There is no pytorch here. I just wanted to share the fact that 150 lines of code with numpy and a simple linear policy with a basic SGD can reach such performance in MuJoCo environments:

The algorithm is from Ben Recht’s team (http://www.argmin.net/2018/03/20/mujocoloco/)

My next step is to implement a special pytorch optimizer (or a module?) to make these 150 numpy lines into 50 pytorch lines.

Kamer_Ali_Yuksel · January 14, 2019, 10:45am

That would be great. I am looking forward for your PyTorch implementation of ARS. I found one here:

github.com

LAIRLAB/ARS-experiments/blob/8c832b8c5e996621469436464716234679457cbf/ars/mnist_ars.py

'''
Augmented random search for MNIST
Author: Anirudh Vemula
'''
from __future__ import print_function
import argparse
import torch
import torch.nn as nn
import torch.nn.functional as F
import torch.optim as optim
from torchvision import datasets, transforms
from torch.autograd import Variable
from envs.mnist.mnist import MNIST
from utils.ars import *
import numpy as np
import random
import ipdb

parser = argparse.ArgumentParser(description='PyTorch MNIST Example')
# Experiment parameters

This file has been truncated. show original

alexis-jacq · January 17, 2019, 9:58am

I did this : https://github.com/alexis-jacq/Pytorch_Policy_Search_Optimizer

So it’s possible to explore ARS performance using other kind of policies than linear using Pytorch tools.
But I did this before version 0.4, it’s probably a bit old-fashion now.

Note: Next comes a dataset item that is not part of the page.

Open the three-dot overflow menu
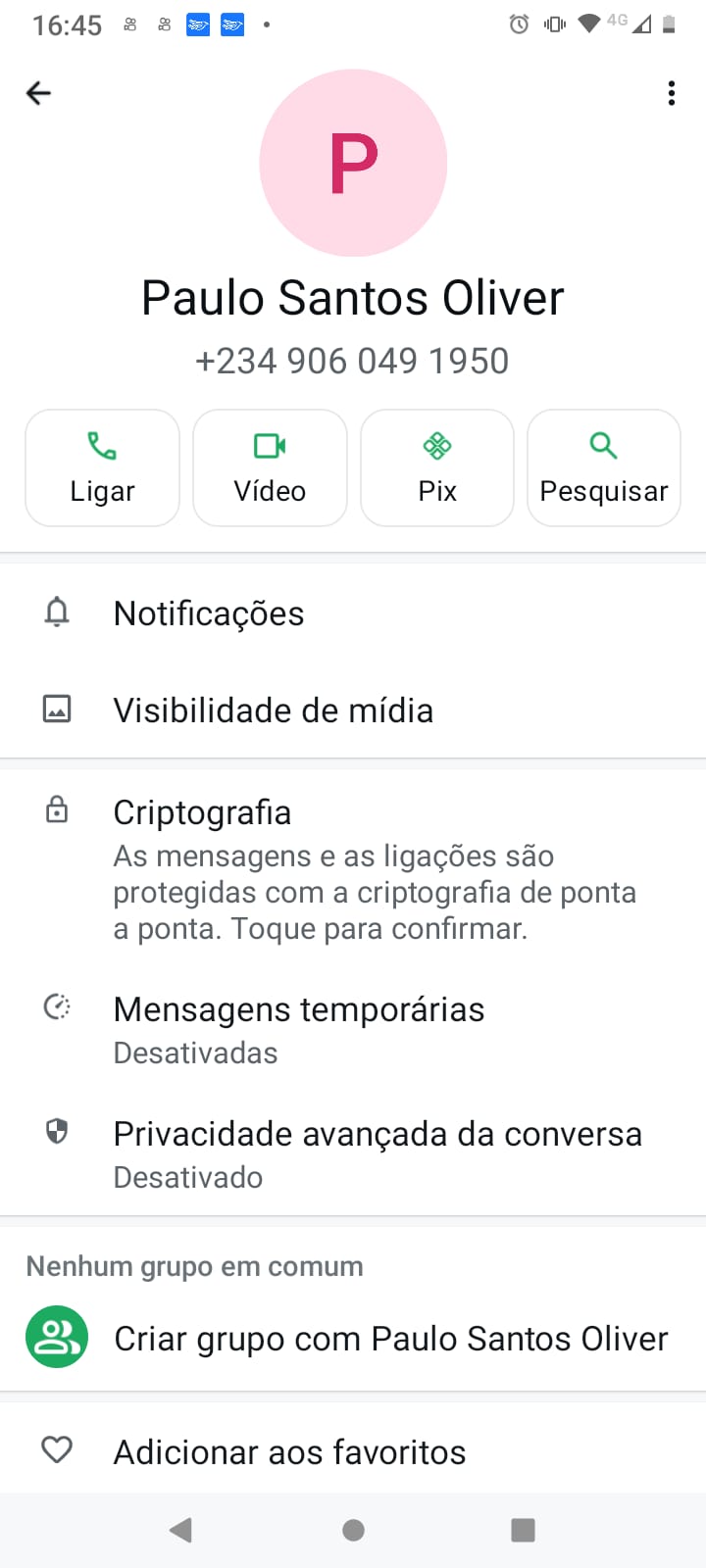click(x=671, y=93)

Kamer_Ali_Yuksel · January 17, 2019, 12:59pm

Thank you very much (also for your fast response), this is great. However, it would be even greater if it can also include a simple classification example (rather than RL) where I guess the augmented random search can still be used (at least that is the case in the above example). Because it would be much easier for me to grasp it on such simple classification setting than RL, in which I am newbie; and give it a short in my existing problems. Cheers.